Breaking up the power of the big tech platforms will be one of the big challenges of the post-COVID-19 world. It’s a power that’s bad for democracy, bad for culture, bad for business and — perhaps surprisingly — bad for innovation.
It’s also a power that will be challenged early Thursday morning (AEST time) in Washington, when the CEOs of the big four (Google, Amazon, Facebook, Apple) appear before Congress. In Australia, the Australian Competition and Consumer Commission (ACCC) is prosecuting Google over its failure to get proper consent for use of personal data it uses to push ads at you.
Later this week, there’s the expected release of the ACCC’s draft mandatory code on bargaining between news media and the Google/Facebook advertising duopoly.
Thursday’s congressional hearings could — and should — be seen as another important paving stone in the path of an administration taking serious steps to properly restrain tech’s market power, including breaking up the big four.
Australia’s mandatory code is much less ambitious. It’s expected to result in traditional media outlets getting a handout from the advertising dollars increasingly corralled online by Google and Facebook. Australia is a small player in global regulation. The code will inevitably leave the monopoly structures unchanged and, given scale, not much poorer.
In the absence of US will, it’s been the European Union that has taken baby steps to regulate tech. 2018’s General Data Protection Regulation has (sorta, kinda) become the global standard for data; it’s urged on the death march of the once ubiquitous third-party cookies.
In a sign of the EU’s continued importance, last week instant messaging platform Slack announced it was looking to the European Commission for relief in its complaint about anti-competitive behaviour from Microsoft, which bundles competing software with its computers.
But neither Europe nor Australia can touch the monopoly structure. Even the million-dollar fines threatened by the ACCC could end up as just a cost of doing business. That’s why it needs US action — and big tech knows it.
Between them, big tech companies spent about US$52 million lobbying Washington last year — a lot of money (although probably not for them). This week’s hearings will feature the four leading CEOs: Google’s Sundar Pichai, Facebook’s Mark Zuckerberg, Amazon’s Jeff Bezos and Apple’s Tim Cook.
You can expect more theatre than action. There will surely be debates about whether Google search is inherently left wing, or whether Facebook excessively amplifies alt-right voices. But, in context, it should give some guidance on what practical tools US Congress is considering.

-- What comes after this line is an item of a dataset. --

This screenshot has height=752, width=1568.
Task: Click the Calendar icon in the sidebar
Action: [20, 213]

For example, the big platforms could be treated as “utilities” and barred from also owning services that rely on that utility.
The result? Google (or technically its parent company Alphabet) would have to spin out its ad tech business.

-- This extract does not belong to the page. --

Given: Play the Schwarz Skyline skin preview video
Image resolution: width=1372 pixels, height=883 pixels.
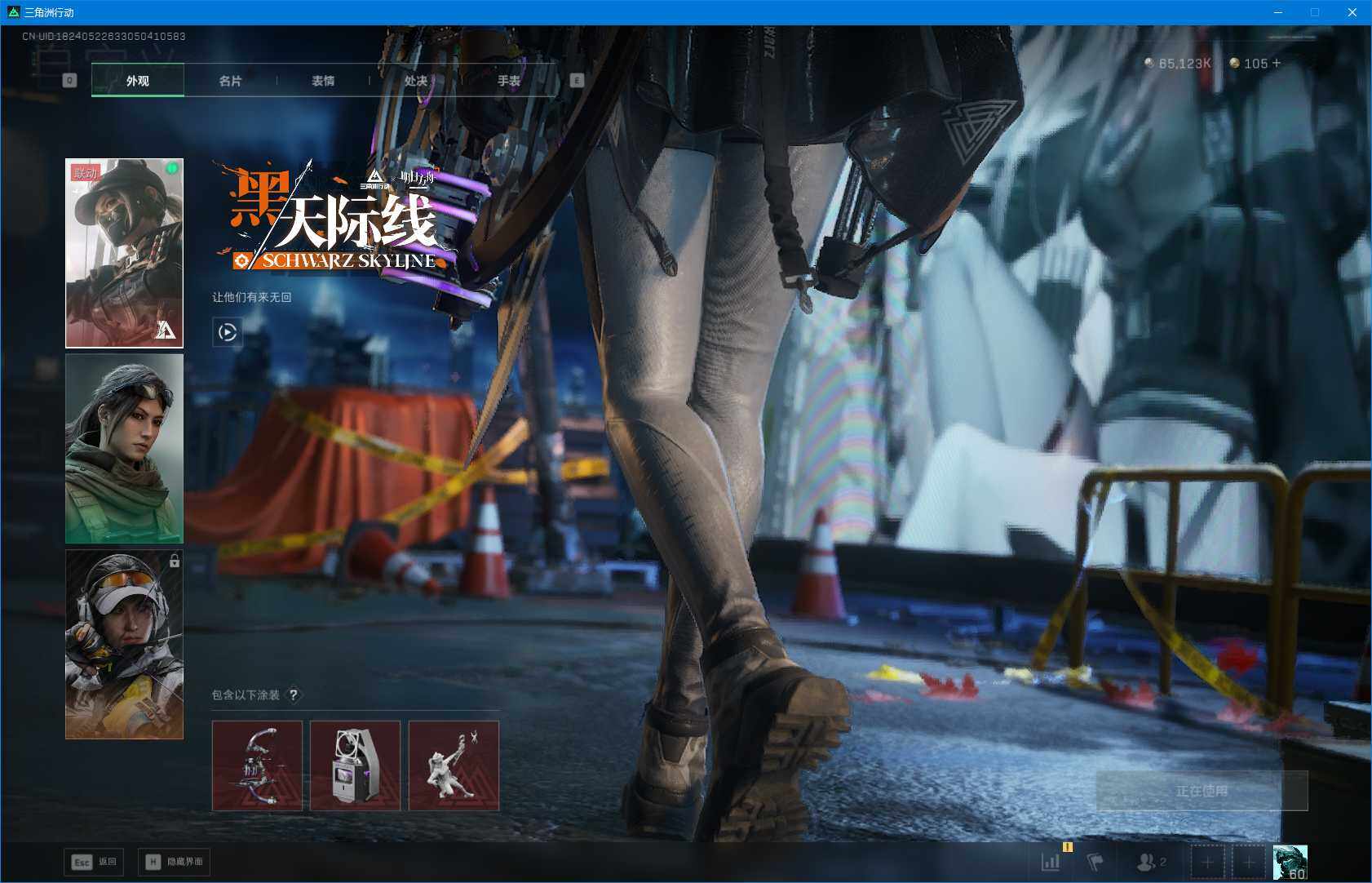Looking at the screenshot, I should point(228,332).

Amazon would have to stop selling its own branded goods on its platform and, depending on the law, may have to offload Whole Foods, which it bought in 2017. Apple and Google would have to stop selling their own apps in their app stores (and maybe stop clipping the outrageous transaction fees of up to 30%).
Another option is to unwind takeovers which have essentially reduced competition. That would mean Facebook would have to split off Instagram and Whatsapp. Alphabet would have to split off its ad tech business.

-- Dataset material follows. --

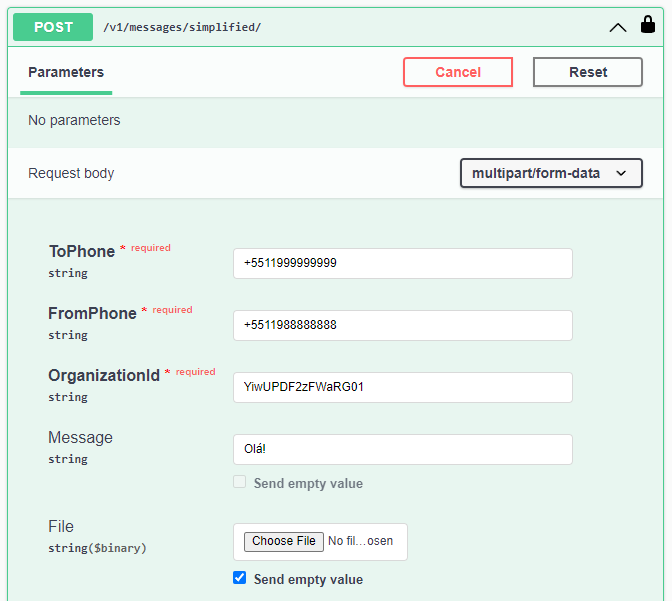Click the Request body label

tap(71, 173)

Zuckerberg has called this an existential threat to Facebook and has threatened legal challenges. He’s right: it would significantly diminish the company. Instagram, bought in 2012, is the company’s future. It dominates the youth market, currently delivering about a third of the company’s advertising revenues and growing.
The tech giants might make some pre-emptive announcements this week ahead of both the US hearings and the Australian code. Google, for example, has already announced payments with individual publishers (including Private Media, owners of Crikey).
Amazon could split off its profit engine, Amazon Web Services (about one-eighth of its revenues and over half its profits). Or Google could pre-emptively divest its advertising exchange or even YouTube.
There are plenty of options — and plenty of scope for resistance.
We may not know where we’ll end up by the end of this week. But we’ll have a better sense of the direction we’re heading.